In un testo straordinario e quasi sconosciuto del 1937, intitolato Pfingst-Novene (“novena di Pentecoste”) Edith Stein vede espresso nello Spirito Santo l’archetipo di donna. In sette versi innodici privi di rima e ritmo, la religiosa carmelitana domanda per sette volte «chi sei?» o «sei tu?», e di solito alla domanda aggiunge immagini o espressioni nelle quali si sente battere il suo cuore. Per esempio: «Sei forse tu la dolce manna, che emana dal cuore di tuo Figlio nel mio cuore?». Oppure riflette rifacendosi ai suoi scritti filosofici: «Dove tutti sentono il segreto significato del suo essere in modo delizioso». Il tono innodico le è familiare per aver lei stessa tradotto molti inni. Ma non condivide solo le immagini classiche, bensì le combina con il vivace ricordo di sua madre: l’aiuto altruistico, infinito, il calore naturale. Tutte queste esperienze si assommano nell’“avvocato”, lo Spirito santo: «Chi sei, dolce luce che m’inondi e rischiari la notte del mio cuore? Tu mi guidi come la mano di una mamma. Ma, se mi lasciassi, non più di un passo solo avanzerei».

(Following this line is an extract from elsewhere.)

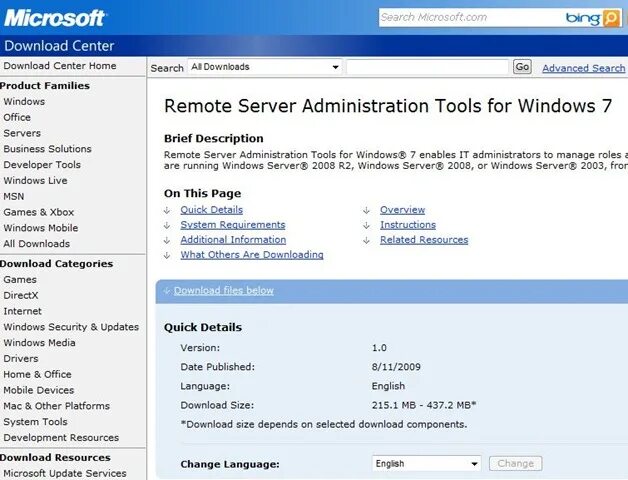Expand the Change Language dropdown
Screen dimensions: 628x480
426,464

In una sua riflessione questa idea ha radici ancora più profonde: «Nell’essere donna, ciò che è amore servizievole; non è un’immagine appropriata della divinità? Amore servizievole significa aiutare tutte le creature a giungere alla perfezione. Ebbene, tale è l’ufficio dello Spirito santo. Conseguentemente, nello spirito di Dio che si sparge su tutte le creature, potremmo vedere il prototipo dell’essere femminile. La sua immagine più perfetta la troviamo nella purissima Vergine (...); a lei più vicine sono le vergini consacrate (...). Sono sua immagine anche quelle donne che stanno accanto a un uomo che è immagine di Cristo, e che edificano il suo corpo, la Chiesa, attraverso la maternità fisica e spirituale» (Probleme der neueren Mädchenbildung).

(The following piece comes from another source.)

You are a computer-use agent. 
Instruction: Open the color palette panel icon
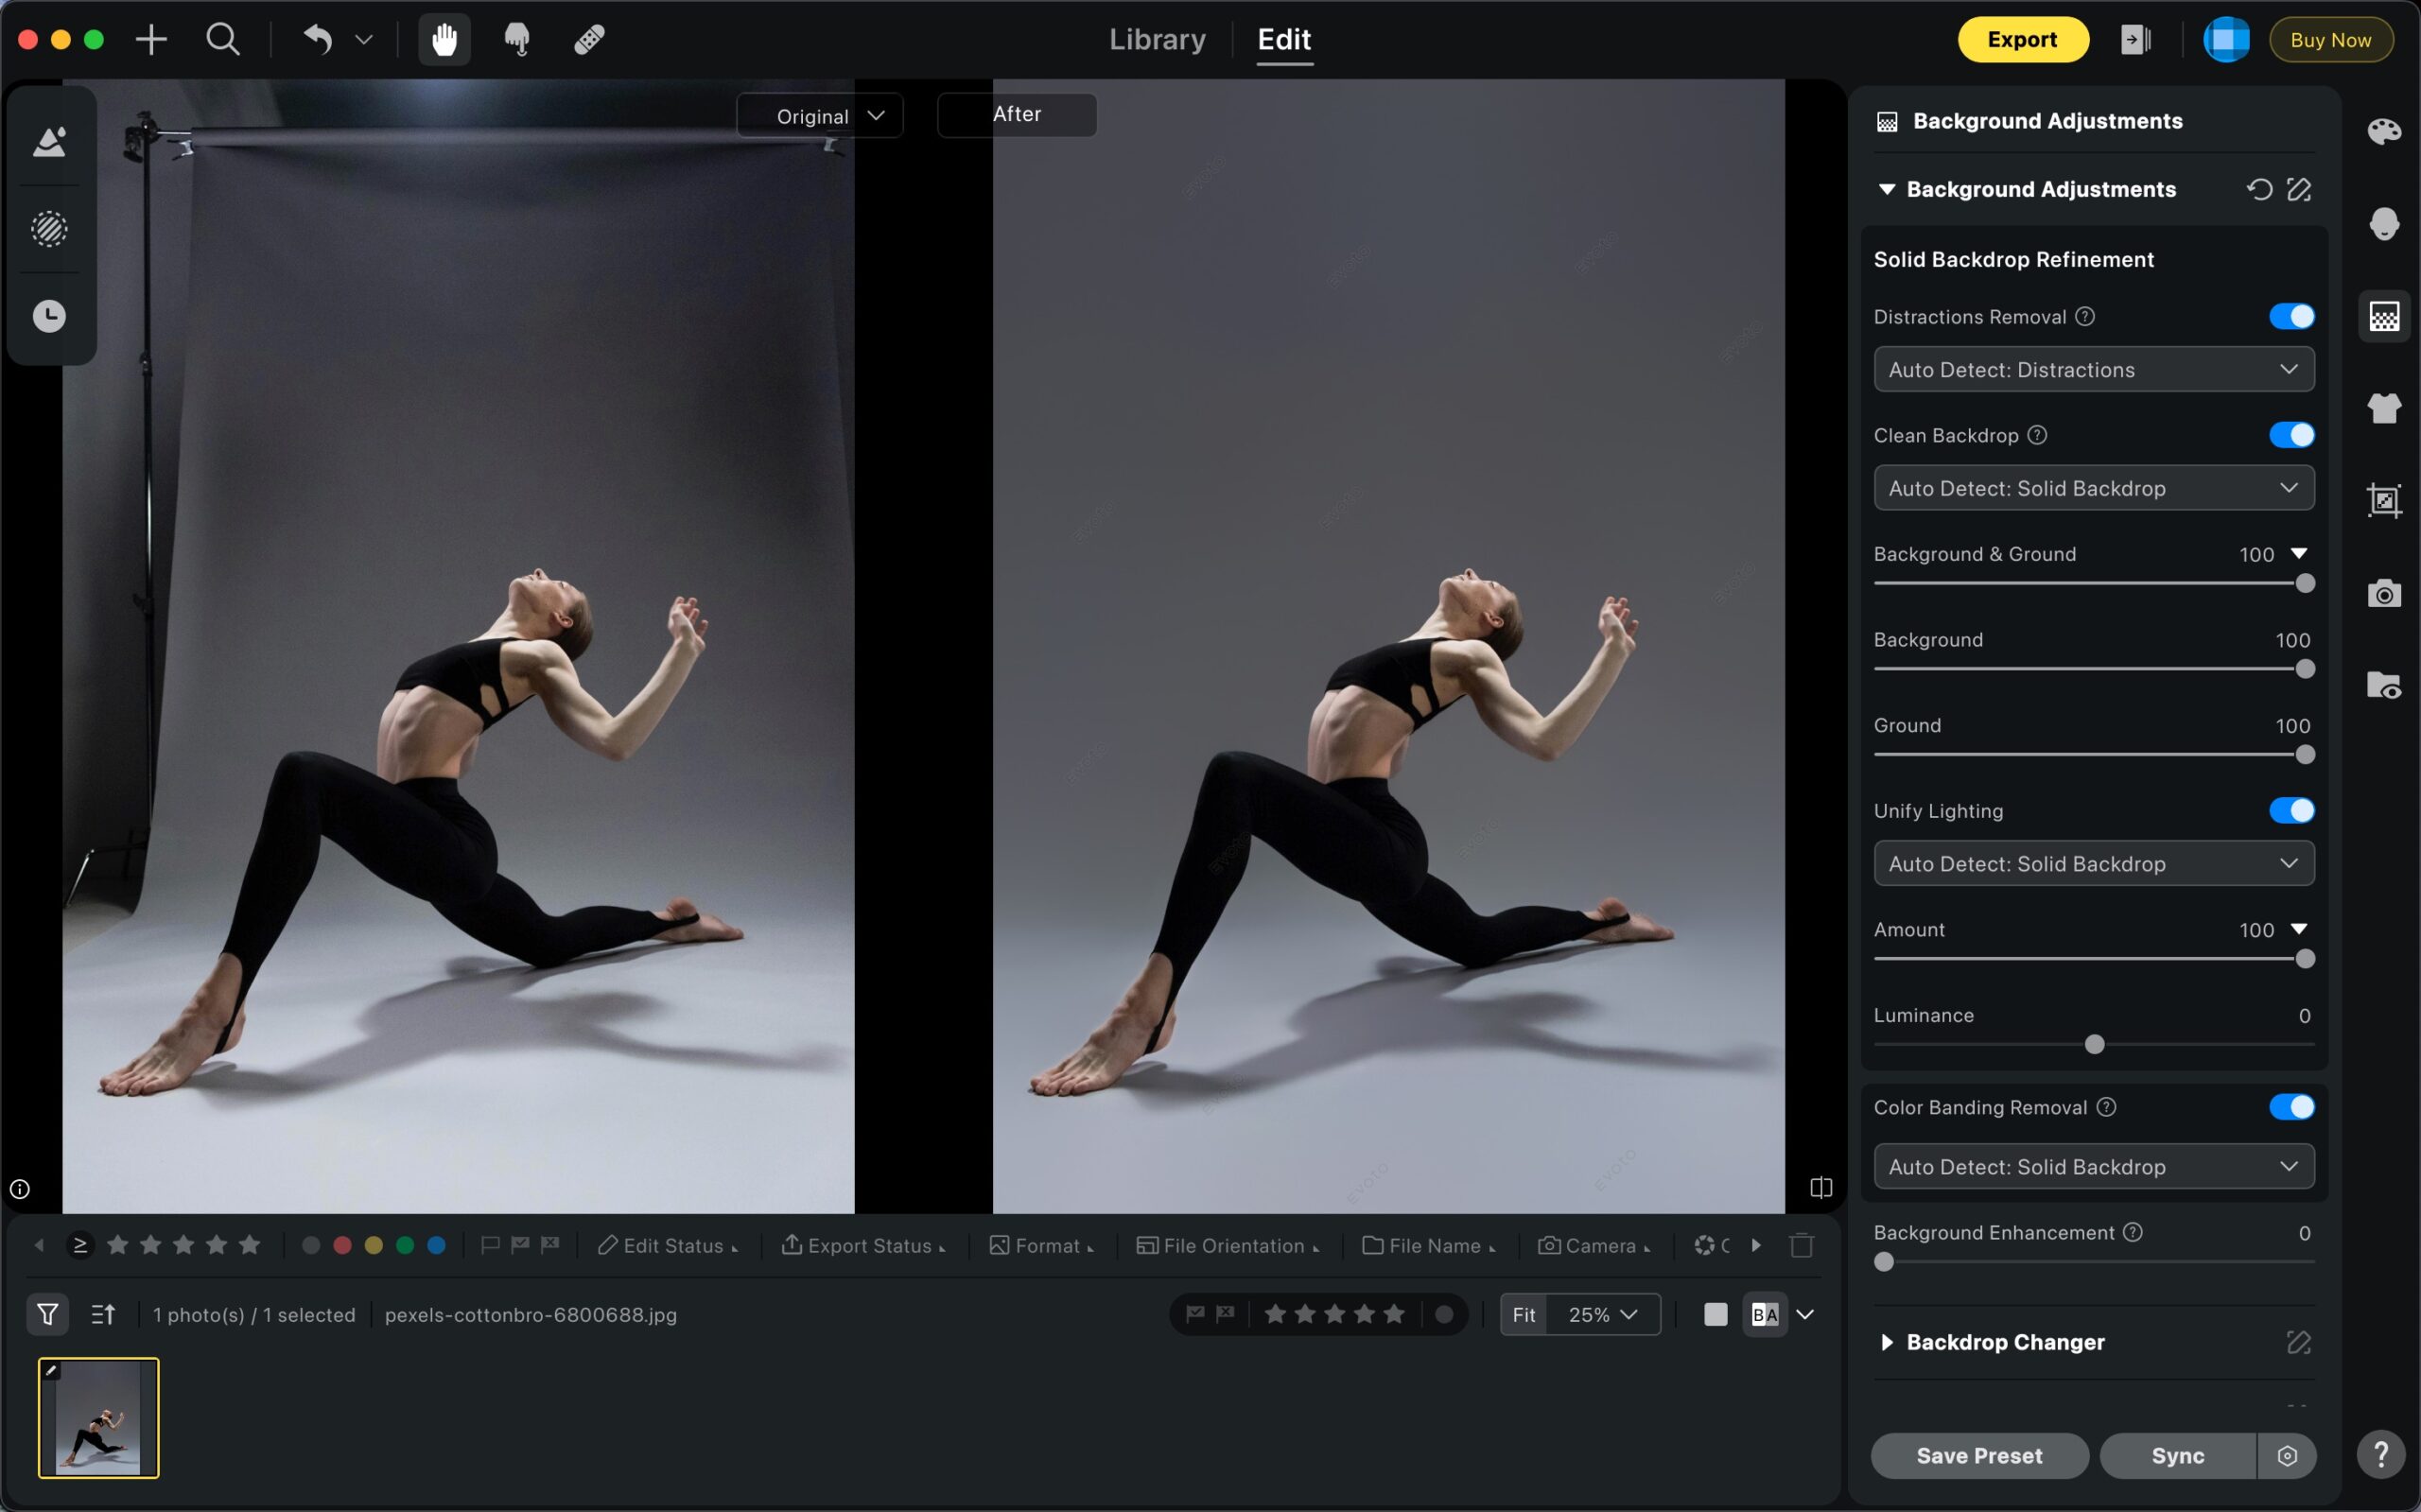2384,131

Così, in modo del tutto inaspettato, si ritrova la poetessa nella filosofa, la donna credente nella pensatrice. Vivere a partire dal proprio cuore è la qualità dello spirito, dello Spirito santo, ed Edith Stein vede in questa persona divina l’immagine originale dell’essere donna. Cuore ed essere donna sono uniti tra loro in una terza entità, lo Spirito Santo.
Non vi è alcun dubbio che, nell’affrontare tali concetti, Edith Stein vada oltre il semplice significato-evento che (già di per sé) fa saltare i metodi e i confini della fenomenologia. Non lo prende come una cosa neutrale per quanto riguarda i fatti, ma come l’emergere di un potere personale. Ovviamente le catene dell’ego individuale vengono efficacemente sciolte da ciò attraverso una «pienezza che proviene d’altrove» (Natur und Gnade).
Proprio perché si tratta di una questione di potere personale, costituisce il suo corrispondente come persona. Ciò significa che esige una risposta: «Questo è il grande segreto della libertà personale davanti a cui Dio si arresta al fine di consentirlo. Egli vuole poter regnare sullo spirito creato solo come dono liberamente offerto dell’amore di quello spirito» (Kreuzeswissenschaft). Viene così descritto in modo esplicito un processo di reciprocità. Fintanto che il significato-evento rimane un “esso”, ha solo un carattere violento, depotenziante. Ma se giunge come “tu”, dischiude la possibilità di un amore libero, reciproco. L’essere umano riecheggia Dio, ma anche Dio riecheggia l’essere umano. Il solo avvicinarsi a immaginare ciò è, di fatto, un significato-evento che porta all’insondabile.
In sintesi: «Nel nascondimento e nel silenzio si compie l’opera di salvezza. Nel silenzioso dialogo del cuore con Dio vengono preparati gli elementi vivi dai quali cresce il regno di Dio, vengono forgiati gli eccellenti strumenti che aiutano a innalzare l’edificio» (cfr. Das Gebet der Kirche). In altri termini: «Il giorno in cui Dio arriverà ad avere potere illimitato sul nostro cuore, anche noi arriveremo ad avere potere illimitato sul suo cuore».